Brown first visited the L’Arche community in Montreal. He then traveled to meet Vanier at the original L’Arche home in Trosly-Breuil in France. For several days he lived among the disabled, ate with them, talked with the staff, and experienced their community. It made a profound impact on him. During his interviews with Vanier, the latter insisted that whenever we meet a severely handicapped person, they want to ask us just two questions. Do you consider me human? Do you love me?
When we meet a profoundly disabled person, says Vanier, we go through several stages in our relationship with them. We probably begin with fear or pity at their appearance and behavior. Perhaps we progress to help them. Maybe we even respect them for who they are, although at this stage we still consider them less than normal. Finally, says Vanier, if we meet the disabled on their own ground, we behold them with wonderment and thanksgiving. We embrace them as fully human and love them for who they are. We can even see the face of God in them, for God uses the weak to confound the strong.
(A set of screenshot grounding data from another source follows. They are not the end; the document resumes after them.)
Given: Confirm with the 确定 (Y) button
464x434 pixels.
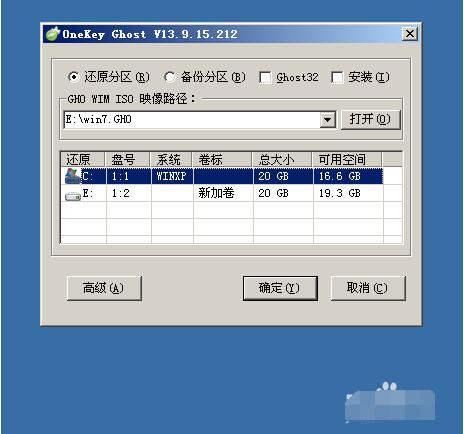Looking at the screenshot, I should coord(280,288).
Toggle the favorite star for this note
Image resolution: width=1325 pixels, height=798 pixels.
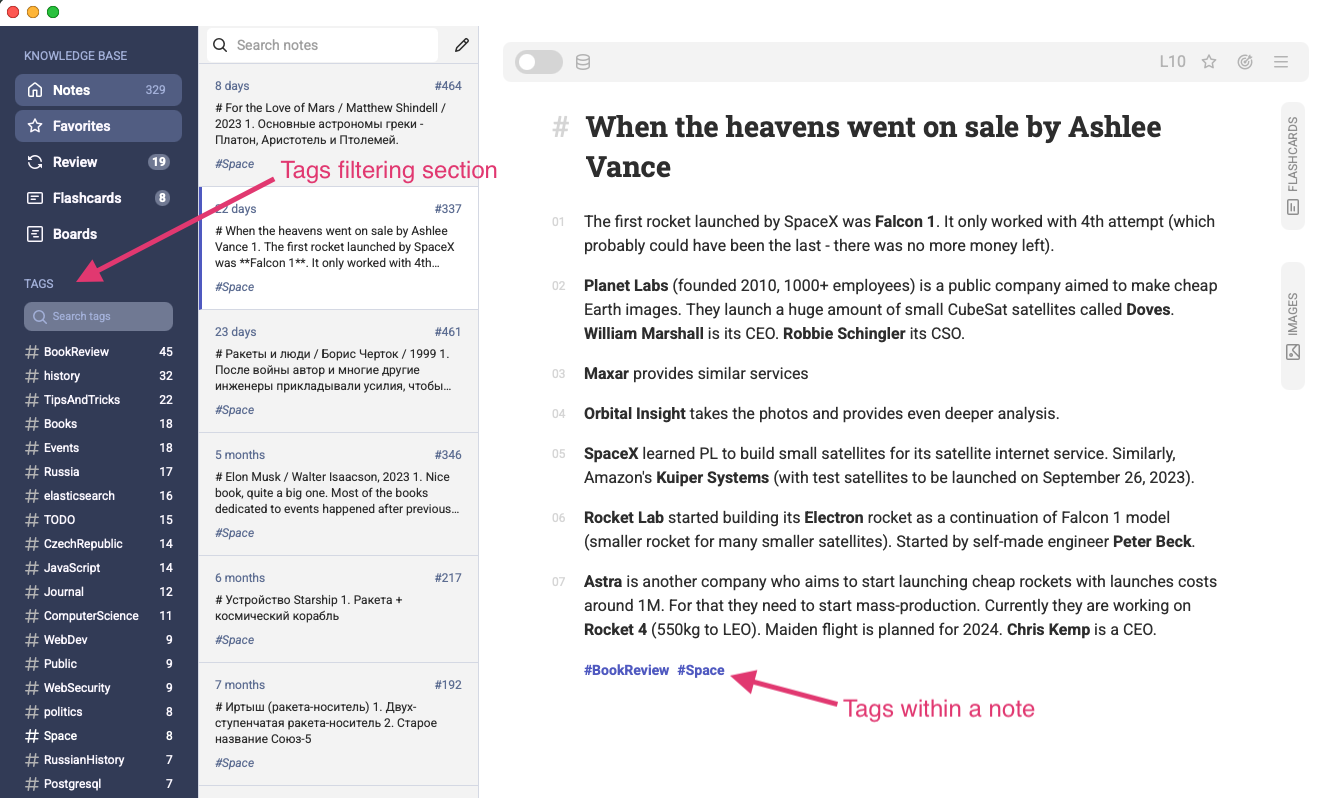[1209, 61]
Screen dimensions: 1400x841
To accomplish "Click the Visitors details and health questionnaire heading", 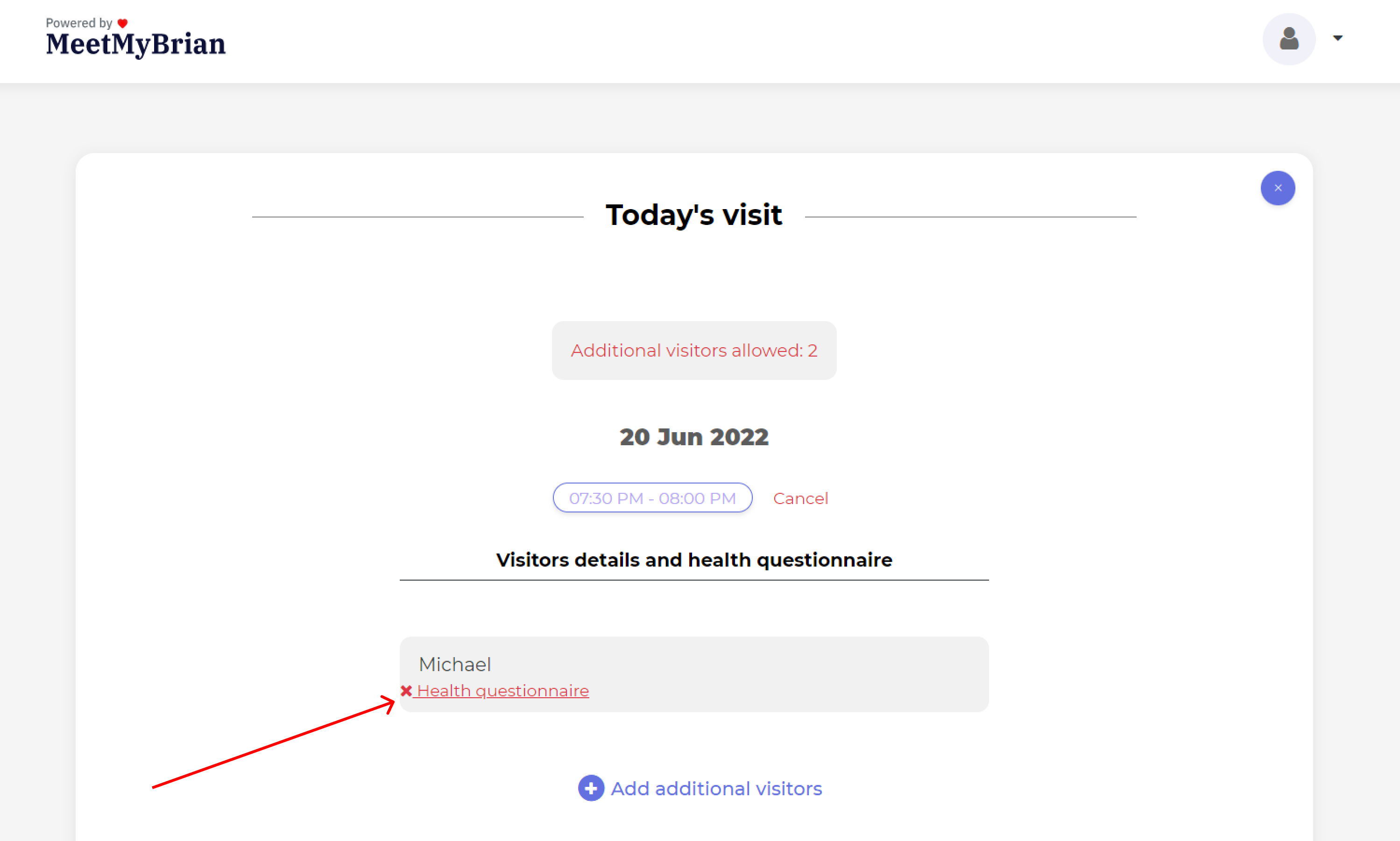I will [694, 560].
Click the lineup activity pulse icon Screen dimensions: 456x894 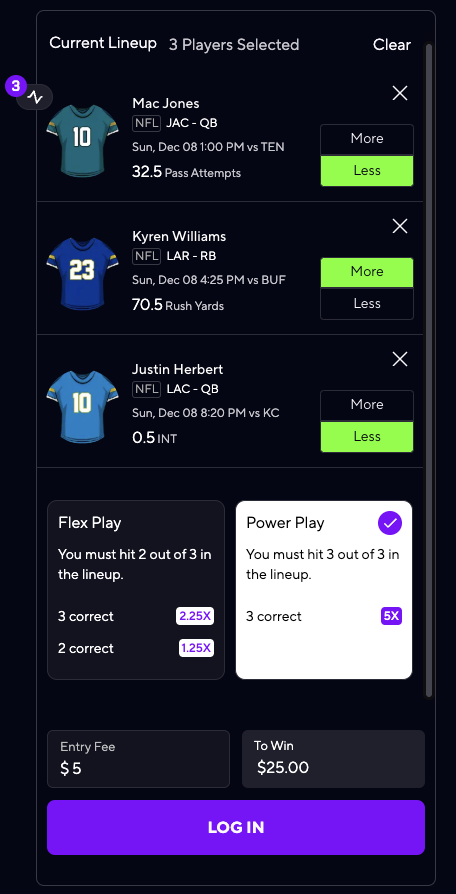[35, 97]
Brown describes the many things that he’s learned from Walker, like the difference between a genuine problem and a petty complaint, the sweetness of a single day, and precious time with his wife and daughter. But Walker took him to even deeper places. “I’ve begun simply to love him as he is, because I’ve discovered I can; because we can be who we are, weary dad and broken boy, without alteration or apology, in the here and now. The relief that comes with such a relationship still surprises me.”
Brown is an atheist, so he doesn’t see the face of God in Walker as suggested by Vanier. But he resonates with Vanier’s two questions: do you consider me fully human, and do you love me? Life with Walker has deepened his love. Walker had horribly bad luck in the DNA lottery, but he’s also the antidote to our many forms of false-consciousness; he never tries to be anyone but himself. He invites us to love him like he is, which is about the best thing any human being could ever hope to give or receive.
“Dear friends, let us love one another, for love comes from God. Everyone who loves has been born of God and knows God. Whoever does not love does not know God, because God is love… Dear friends, since God so loved us, we also ought to love one another… If anyone says, ‘I love God,’ yet hates his brother or sister, he is a liar. For anyone who does not love his brother or sister, whom he has seen, cannot love God, whom he has not seen. And he has given us this command: Whoever loves God must also love his brother or sister.”See Ian Brown, The Boy in the Moon; A Father’s Journey to Understand His Extraordinary Son (New York: St. Martin’s Press, 2009), 293pp.